About two-hundred students threw rocks and firecrackers at the British Embassy on Sunday, calling for the expulsion of the country's ambassador because of the standoff over Iran's capture of fifteen British sailors and marines.

Several dozen policemen prevented the protesters from entering the embassy compound, although a few briefly scaled a fence outside the compound's walls before being pushed back, according to an Associated Press reporter at the scene.

The protesters chanted "Death to Britain" and "Death to America" as they hurled stones into the courtyard of the embassy. They also demanded that the Iranian government expel the British ambassador and close down the embassy, calling it a "den of spies."

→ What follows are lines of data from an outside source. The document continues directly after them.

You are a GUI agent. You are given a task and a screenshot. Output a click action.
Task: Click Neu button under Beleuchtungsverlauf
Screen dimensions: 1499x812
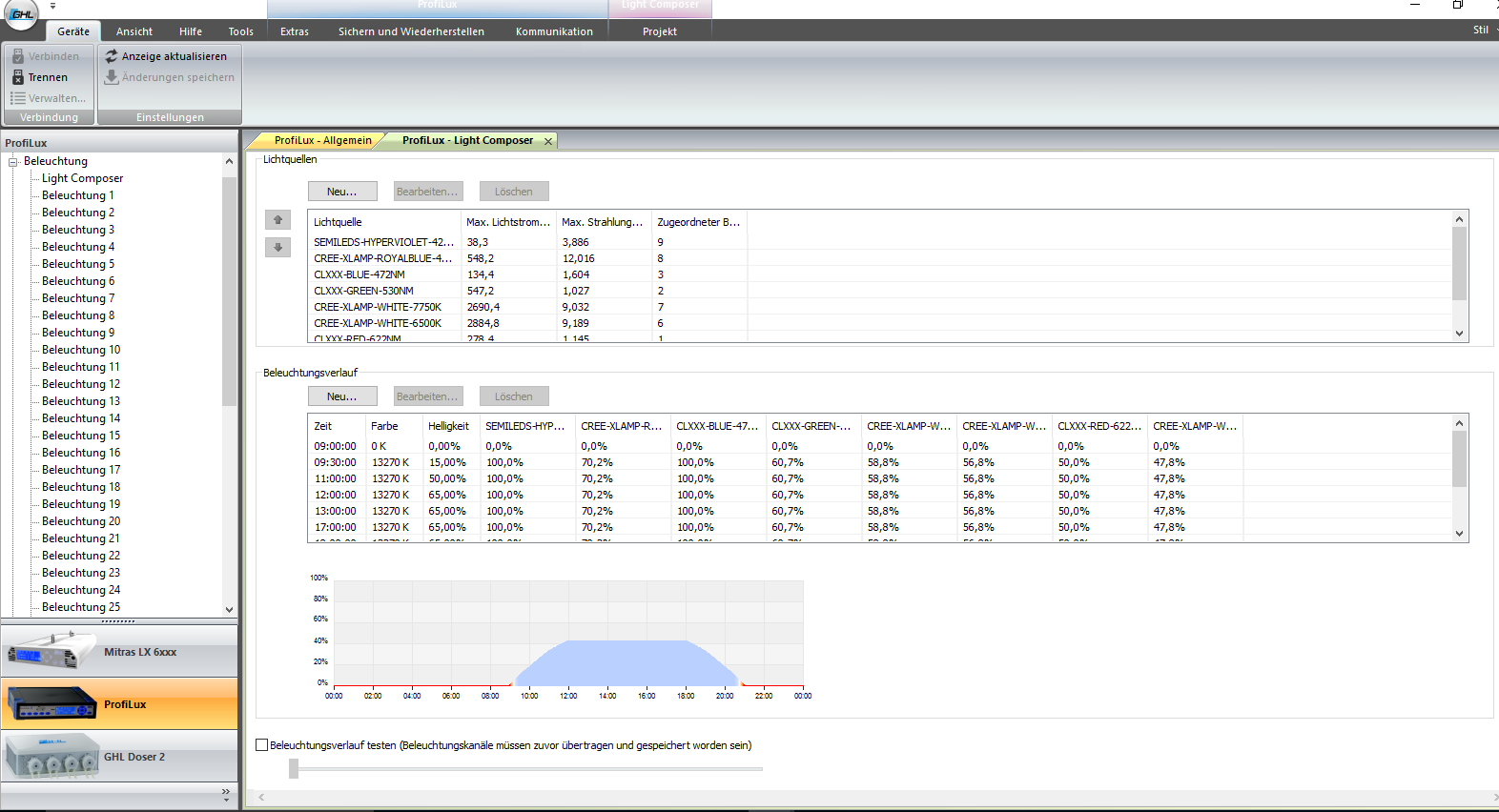click(x=342, y=396)

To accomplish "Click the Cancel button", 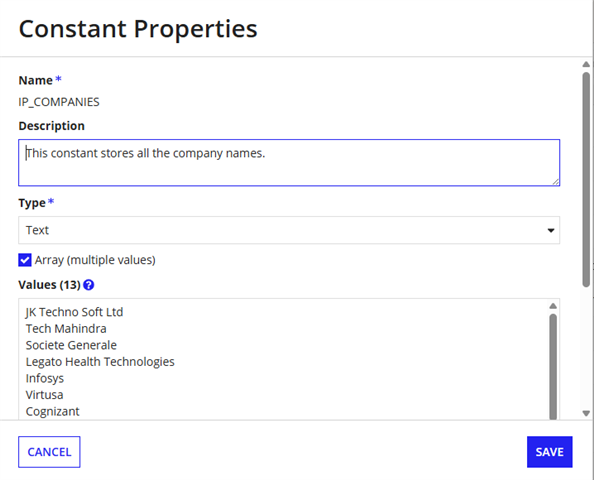I will pyautogui.click(x=49, y=452).
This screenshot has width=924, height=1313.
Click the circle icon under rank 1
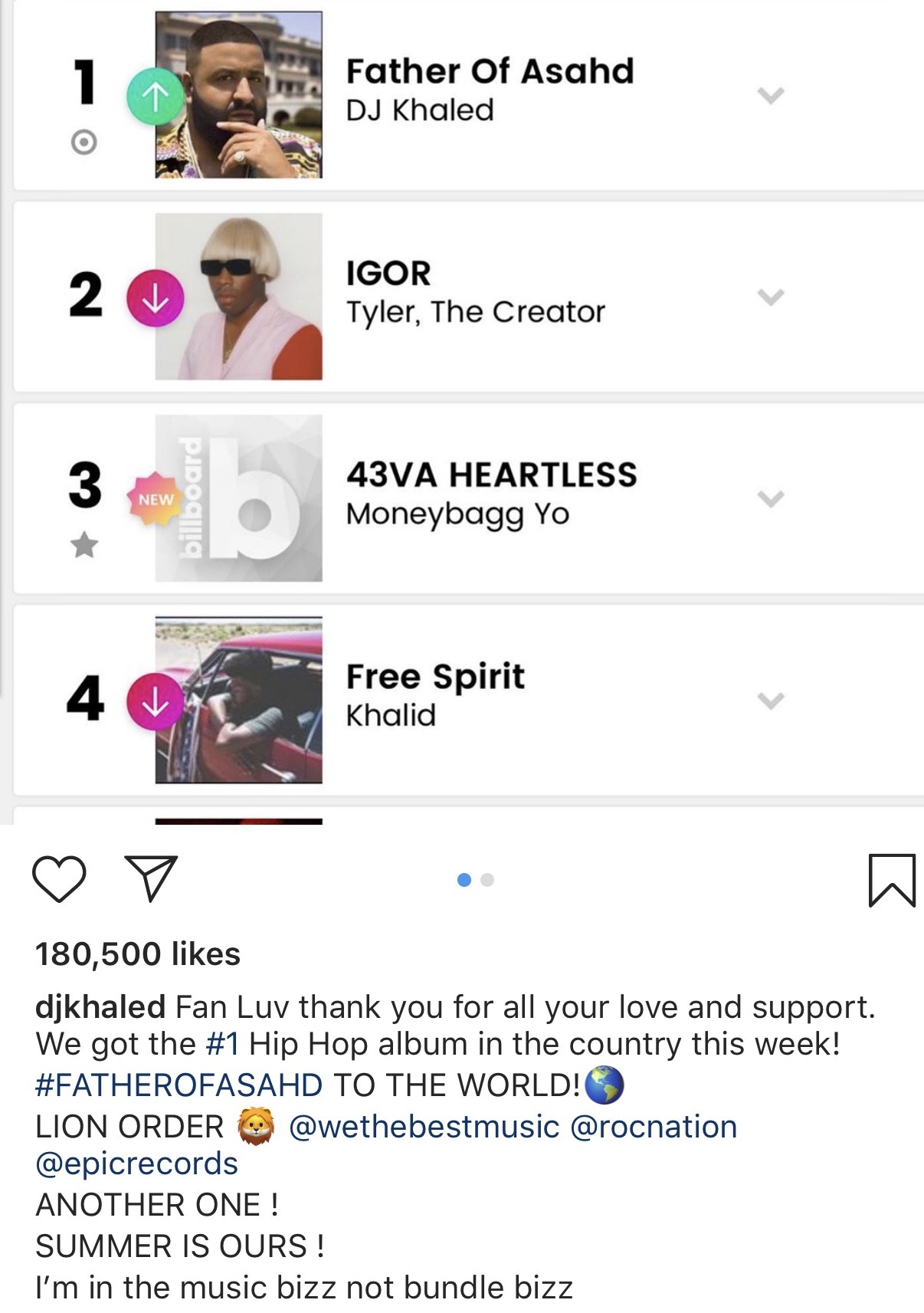tap(84, 143)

One of Cap'n Ed's commenters suggests that since the UK is a member of NATO, and the NATO charter holds that an act of war against one member is an act of war against all, that a state of war already exists between NATO and the Islamic Republic of Iran. A state that would be hugely reinforced if Islamist "students" storm the British Embassy as they did the American one twenty-eight years ago.

I'm still not convinced my pessimistic scenario isn't the more logical one. I think as long as there's no direct US-Iranian clash, there will be no military response to the mullahs' brazen provocations.

But how difficult would it be to set up such an "accident"? And would President Bush have the cajones to do it?

Perhaps this could get "interesting" after all....

Nahhhh. But a man can dream, can't he?